Based on the above, I do not find that substantial evidence exists to support the ALJ's finding regarding Hall's residual functional capacity. Based on these findings, I will not address Hall's remaining arguments.
PROPOSED FINDINGS OF FACT
As supplemented by the above summary and analysis, the undersigned now submits the following formal findings, conclusions and recommendations:
1. Substantial evidence does not exist to support the ALJ's weighing of the medical evidence;
2. Substantial evidence does not exist in the record to support the ALJ's residual functional capacity; and
3. Substantial evidence does not exist in the record to support the Commissioner's finding that Hall was not disabled under the Act.
RECOMMENDED DISPOSITION
The undersigned recommends that the court deny Hall's motion for summary judgment; deny the Commissioner's motion for summary judgment; vacate the Commissioner's decision denying benefits; and remand the case to the Commissioner for further consideration.
Notice to Parties
Notice is hereby given to the parties of the provisions of 28 U.S.C. § 636(b)(1)(C):
Within fourteen days after being served with a copy [of this Report and Recommendation], any party may serve and file written objections to such proposed findings and recommendations as provided by rules of court. A judge of the court shall make a de novo determination of those portions of the report or specified proposed findings or recommendations to which objection is made. A judge of the court may accept, reject, or modify, in whole or in part, the findings or recommendations made by the magistrate judge. The judge may also receive further evidence or recommit the matter to the magistrate judge with instructions.
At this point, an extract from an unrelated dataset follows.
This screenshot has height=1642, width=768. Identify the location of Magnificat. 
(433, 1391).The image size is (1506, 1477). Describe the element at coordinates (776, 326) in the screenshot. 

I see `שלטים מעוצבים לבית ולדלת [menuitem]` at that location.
Failure to file timely written objections to these proposed findings and recommendations within 14 days could waive appellate review. At the conclusion of the 14-day period, the Clerk is directed to transmit the record in this matter to the Honorable James P. Jones, Senior United States District Judge.
The Clerk is directed to send certified copies of this Report and Recommendation to all counsel of record at this time.